> **STATED TASK**
Could you carry on the gaming lag opinion piece below, picking up right after its last sentence?

> **EXTRACT**
§ §

Gaming Lag

Gaming Lag

OPINION

Is it him, or is it me? Here's a little theory I have about server lag, low framerates and the overall compromises which must be made in graphics quality while playing Battlefield 2 on-line. (I could be wrong, and am ready to stand correction,

To begin with, I boot the game on my PC. This machine is a standard, off the shelf, proprietary computer (eMachines A26EV17F/AMD Athlon XP 2000+, 1 gig RAM.) I had to upgrade the graphics card in order to play Sid Meier's Pirates 2, which is a graphically strong game (besides being highly entertaining.) However, I had no intention of playing games on-line, so I didn't go whole-hog in my choice of cards. I went to Circuit City who features nVidia products. The sales guy thought one he had was moderately priced, and sufficient to my pirating purposes the nVIDIA GeForce FX 5700LE. Of course, when I got the machine home, I downloaded the latest driver and found Pirates 2 ran fabulously with nVIDIA Detonator 78.01. I'm using a Sony Multiscan 200ES monitor, and if anyone's seen Pirates 2, they'd agree the graphics are beautiful, and this setup presents them at their highest settings with no image tearing, framerate problems or system lag.

§ §

Element and text location data:
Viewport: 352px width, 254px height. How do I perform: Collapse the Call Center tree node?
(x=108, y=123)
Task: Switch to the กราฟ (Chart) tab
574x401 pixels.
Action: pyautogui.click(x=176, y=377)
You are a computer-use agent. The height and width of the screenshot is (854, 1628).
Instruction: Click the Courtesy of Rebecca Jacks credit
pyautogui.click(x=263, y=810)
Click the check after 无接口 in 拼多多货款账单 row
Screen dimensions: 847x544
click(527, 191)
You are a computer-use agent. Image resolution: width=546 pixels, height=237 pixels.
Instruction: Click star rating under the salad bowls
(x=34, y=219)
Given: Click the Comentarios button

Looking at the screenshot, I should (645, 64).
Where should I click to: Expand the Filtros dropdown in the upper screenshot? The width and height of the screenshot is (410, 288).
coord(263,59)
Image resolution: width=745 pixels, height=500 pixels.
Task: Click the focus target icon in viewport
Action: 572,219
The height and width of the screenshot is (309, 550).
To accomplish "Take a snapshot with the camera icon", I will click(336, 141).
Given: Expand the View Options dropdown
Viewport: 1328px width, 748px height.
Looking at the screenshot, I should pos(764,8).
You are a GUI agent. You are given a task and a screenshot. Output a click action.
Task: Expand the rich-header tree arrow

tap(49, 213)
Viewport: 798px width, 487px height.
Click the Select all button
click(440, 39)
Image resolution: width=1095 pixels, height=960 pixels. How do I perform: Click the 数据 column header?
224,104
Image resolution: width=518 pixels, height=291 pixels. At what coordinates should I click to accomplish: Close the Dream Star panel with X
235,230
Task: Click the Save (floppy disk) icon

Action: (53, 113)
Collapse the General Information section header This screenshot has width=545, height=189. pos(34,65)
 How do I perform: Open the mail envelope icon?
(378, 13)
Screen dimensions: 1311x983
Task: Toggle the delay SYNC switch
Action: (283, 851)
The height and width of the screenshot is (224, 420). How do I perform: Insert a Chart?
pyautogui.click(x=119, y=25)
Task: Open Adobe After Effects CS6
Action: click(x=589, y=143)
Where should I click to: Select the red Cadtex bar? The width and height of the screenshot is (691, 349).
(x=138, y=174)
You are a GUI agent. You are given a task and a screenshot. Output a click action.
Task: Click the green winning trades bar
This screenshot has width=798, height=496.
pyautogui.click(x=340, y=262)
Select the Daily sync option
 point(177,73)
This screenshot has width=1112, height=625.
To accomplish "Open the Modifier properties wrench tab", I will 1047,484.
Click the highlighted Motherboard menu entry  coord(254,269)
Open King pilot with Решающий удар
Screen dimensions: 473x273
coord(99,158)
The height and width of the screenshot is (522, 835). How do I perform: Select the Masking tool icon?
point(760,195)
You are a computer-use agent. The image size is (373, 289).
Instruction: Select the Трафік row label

§ §

> **RESULT FOR THIS TASK**
Yet, this game (Battlefield 1942) shipped with the video card. I'd read extensively about this game. I'd even visited the official website to get an idea of what kinds of people play this game, and I must say I was very impressed. So, when I saw the game with the card, I was intrigued. The kid who installed my card was raving about the game. Then, the other tech-weenies there began to chime-in, so I resolved to check it out. I mean, if the game shipped with this card, then this card, plus my one gig of RAM, with my 1.66hz and my 10.0 Mps cable connection should be adequate to the purpose. (I have to say, in this "nothing is free" world, I was skeptical about the on-line process, having seen a lot of "you're doing fine, but now you just need to add 'this'" sort of "free deals.")

I tried to get on a server, and this is beside the point, only to find there had been patches, and mods, and expansions, and I kept getting this "wrong version" message instead of the enjoyment of the thing working the first time. I've come to expect this after ten years of on-line experience, and experience with computers that goes back twenty years. It's still disappointing, but what are you going to do? One thing I wasn't going to do was search the world over for the right downloads. So, I put the disk away, after playing single-player mode to get the gist of the game, and continued to play other games I happened to be into at the time. I did, however, keep up with the official website, because at the time this brand new game was coming out, and it wasn't an expansion of BF42. It was its own little thing in Battlefield 2.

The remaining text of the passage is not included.